6.3 Usefulness for Debugging

The end-goal of any test suite is to identify faults in source code and help the developer during her debugging activities. Our evaluation measured the fault-finding capabilities of the generated test suites, but did not investigate their usefulness for debugging. Previous research has confirmed that automatically generated tests can find faults in real software  [2] and are useful for debugging  [5].

However, there remain several challenges, like the understandability of the generated tests [2, 14]. Since the commonality and uncommonality secondary objectives aim to influence how the lines in a method are covered, we expect that it will also have an impact on the understandability of the generated tests. Future research will include the assessment of the debugging capabilities of the generated tests (e.g., understandability, performance, readability, etc.).

6.4 Threats to the Validity

Internal Validity. We repeated each execution of EvoSuite 30 times to take the randomness of the generation process into account in our data analysis. We have tested our implementation of the commonality and uncommonality secondary objectives to reduce bugs’ chance of influencing our results.

External Validity. We gathered execution data needed from a small number of people in a relatively structured manner. We cannot guarantee that those executions are representative of all the usages of JabRef. However, we believe that the diversity of the tasks performed by our users is enough for this evaluation. Also, the evaluation was performed using only one case study. Future research includes the repetition of the assessment on other Java applications.

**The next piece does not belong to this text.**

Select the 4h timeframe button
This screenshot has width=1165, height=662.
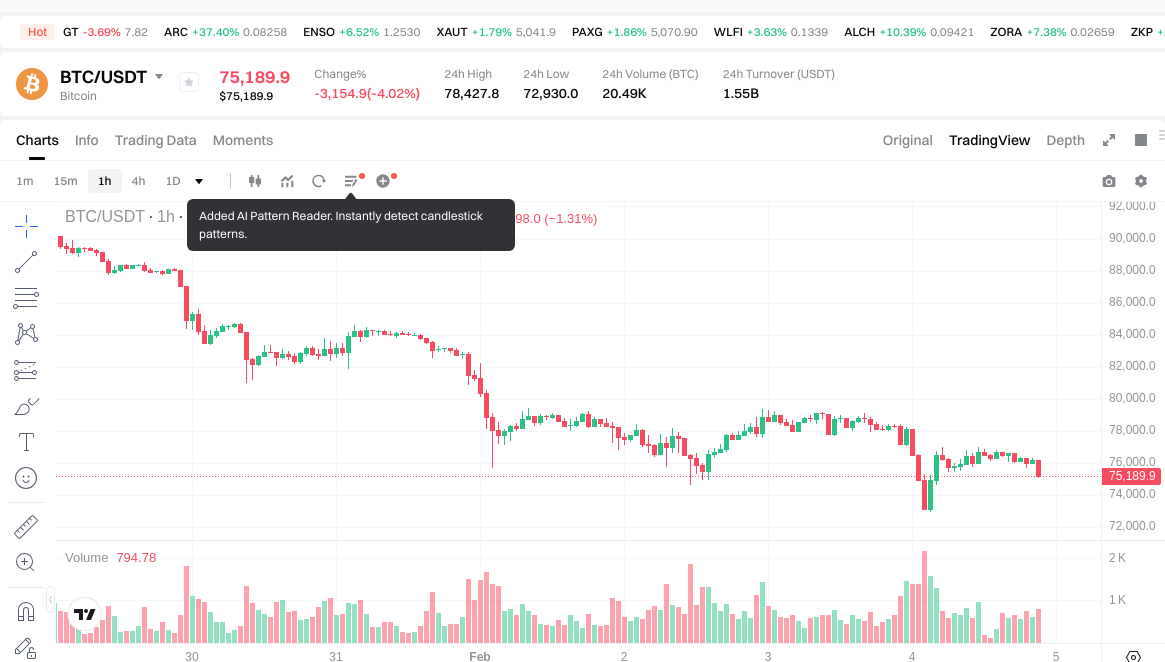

Construct Validity. We relied on the reports produced by EvoSuite for structural coverage and the reports produced by Pit for mutation analysis to compare our different secondary objectives. The usage of those standard metrics allows the comparison of our results with other search-based unit test generation approaches.

Conclusion Validity. Our conclusions were only drawn based on statistically significant results with \(\alpha =0.05\). We used the standard non-parametric Wilcoxon Rank Sum test for significance and the Vargha-Delaney statistic for the effect size.

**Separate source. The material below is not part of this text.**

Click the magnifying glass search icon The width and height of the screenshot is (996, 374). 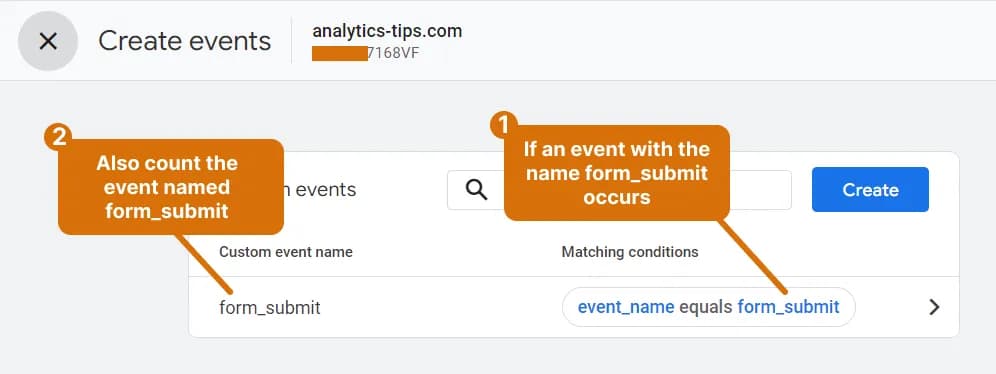(476, 189)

7 Conclusion and Future Work

In this paper, we introduced the commonality score, denoting how close an execution path is from common or uncommon executions of the software in production, and the commonality and uncommonality secondary objectives for search-based unit test generation. We implemented our approach in EvoSuite and evaluated it on JabRef using execution data from real usages of the application. Our results are mixed. The commonality secondary objective leads to an increase of the commonality score, and the uncommonality secondary objective leads to a decrease of the score, compared to the default secondary objective (RQ.1). However, results also show that if the commonality score can have a positive impact on the structural coverage (RQ.2) and mutation score (RQ.3) of the generated test suites, it can also be detrimental in some cases. Future research includes a replication of our evaluation on different applications and using different algorithms (e.g., DynaMOSA) to gain a deeper understanding of when to apply commonality and uncommonality secondary objectives; the exploration and assessment of different definitions of commonality; and an assessment of the generated tests regarding their usefulness for debugging.